Winning the battle

Allison Decker’s doctors have described her cancer as one-in-a-billion.

The 22-year-old Hull resident has hurthle cell carcinoma, a rare type of thyroid cancer, which makes up less than 5 percent of thyroid cancer cases. On top of that number, hurthle cell is an aggressive cancer and usually attacks people in their mid-50s.

“Doctors in this area don’t have any experience with hurthle, so my doctor in Sioux Falls works with a specialist at the Mayo Clinic in Rochester,” explained Decker.

Decker is the granddaughter of Larry and Virginia Bylsma, Hull. She grew up in Orange City and graduated from Unity Christian High School in 2013.

She and her husband, Tyler, have three girls, Kennedy, 4, who attends Little Blessing Preschool, Blakelee, 2, and Kobie, 1.

Decker offers daycare in her home.

In May doctors discovered a golf-ball size tumor on Decker’s thyroid. She’d been complaining of difficulty breathing and swallowing and was being treated for pneumonia. But when those symptoms didn’t go away, her doctor took a closer look and found two tumors on her thyroid. They were growing inward and restricting her airway.

After two surgeries removed the tumors and her thyroid, Decker was told the cancer had spread to her lungs.

In August she received radioactive iodine therapy. Thyroid glands absorb nearly all the iodine in our bodies, so when radioactive iodine is taken into the body it concentrates in thyroid cells. The radiation can destroy the thyroid gland and any other thyroid cells (including cancer cells) that take up iodine, with little effect on the rest of the body.

A side effect of the treatment was that Decker’s body gave off radiation for several days after therapy. She had to be isolated from everyone for 10 days.

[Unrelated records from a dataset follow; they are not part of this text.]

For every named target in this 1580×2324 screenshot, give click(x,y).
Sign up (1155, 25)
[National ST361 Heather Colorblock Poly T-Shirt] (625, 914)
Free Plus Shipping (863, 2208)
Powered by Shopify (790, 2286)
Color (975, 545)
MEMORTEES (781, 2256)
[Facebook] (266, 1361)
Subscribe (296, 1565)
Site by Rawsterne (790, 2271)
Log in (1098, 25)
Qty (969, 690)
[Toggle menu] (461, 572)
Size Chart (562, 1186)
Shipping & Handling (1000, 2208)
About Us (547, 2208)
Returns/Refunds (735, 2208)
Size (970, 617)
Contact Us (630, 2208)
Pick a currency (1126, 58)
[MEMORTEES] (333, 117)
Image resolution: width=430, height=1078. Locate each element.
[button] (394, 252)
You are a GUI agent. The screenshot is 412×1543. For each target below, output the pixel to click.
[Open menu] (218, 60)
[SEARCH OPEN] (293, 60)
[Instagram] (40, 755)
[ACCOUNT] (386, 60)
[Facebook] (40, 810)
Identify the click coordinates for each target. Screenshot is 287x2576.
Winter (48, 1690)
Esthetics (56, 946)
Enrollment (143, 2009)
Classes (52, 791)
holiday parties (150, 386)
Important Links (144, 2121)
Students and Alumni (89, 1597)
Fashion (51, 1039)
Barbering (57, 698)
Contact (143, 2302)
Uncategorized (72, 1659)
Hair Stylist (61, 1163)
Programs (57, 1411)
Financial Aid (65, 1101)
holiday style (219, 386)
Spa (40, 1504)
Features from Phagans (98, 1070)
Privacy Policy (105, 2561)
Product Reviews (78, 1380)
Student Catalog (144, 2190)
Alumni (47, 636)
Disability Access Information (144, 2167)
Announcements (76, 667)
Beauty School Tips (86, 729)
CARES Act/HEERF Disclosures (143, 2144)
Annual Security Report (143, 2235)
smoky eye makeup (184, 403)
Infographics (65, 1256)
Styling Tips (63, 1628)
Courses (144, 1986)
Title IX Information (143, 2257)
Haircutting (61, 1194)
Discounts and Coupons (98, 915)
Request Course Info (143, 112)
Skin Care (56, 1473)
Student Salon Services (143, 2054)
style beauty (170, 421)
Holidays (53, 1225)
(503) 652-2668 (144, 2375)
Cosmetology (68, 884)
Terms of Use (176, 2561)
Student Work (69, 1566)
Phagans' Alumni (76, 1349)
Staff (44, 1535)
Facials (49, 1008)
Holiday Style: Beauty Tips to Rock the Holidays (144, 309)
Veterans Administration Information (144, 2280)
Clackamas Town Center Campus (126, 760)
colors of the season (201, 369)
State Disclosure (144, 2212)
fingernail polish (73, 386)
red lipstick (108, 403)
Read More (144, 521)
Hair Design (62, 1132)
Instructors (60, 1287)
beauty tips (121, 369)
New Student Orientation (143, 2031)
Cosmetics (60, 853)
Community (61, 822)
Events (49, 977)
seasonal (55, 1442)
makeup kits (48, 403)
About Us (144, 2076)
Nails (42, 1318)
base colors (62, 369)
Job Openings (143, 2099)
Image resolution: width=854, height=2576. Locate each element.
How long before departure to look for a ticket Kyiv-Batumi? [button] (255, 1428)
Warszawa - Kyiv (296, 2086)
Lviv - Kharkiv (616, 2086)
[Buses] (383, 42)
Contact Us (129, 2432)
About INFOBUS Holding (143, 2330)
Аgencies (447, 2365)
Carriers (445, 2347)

Fortunately she didn’t have to remain in the hospital that long, but stayed with family members in Worthington.

“But I was away from my husband and children for 10 days and that was hard,” she said. “The good news is the treatment seems to have worked. I still have some residual tissue in my neck but we hope that with the medication I’m taking, the rest of the cancer cells will be killed. If that doesn’t work, I’ll be having more surgery in the future.”

For the next five years she’ll see a cancer doctor every six months with the goal of being labeled “cancer-free.”

Being diagnosed with cancer was scary but not overwhelming, noted Decker.

“You just get through it by keeping a good attitude and having faith that God has a plan for all of us.”

Because of her medical and travel expenses and lost days of work, friends of the couple organized a Tip Night at Orange City Pizza Ranch last week.

“It’s been challenging because we really worked hard to be financially stable before the cancer,” said Decker. “Now we’re working hard to learn how to live differently. We really appreciate help from others.”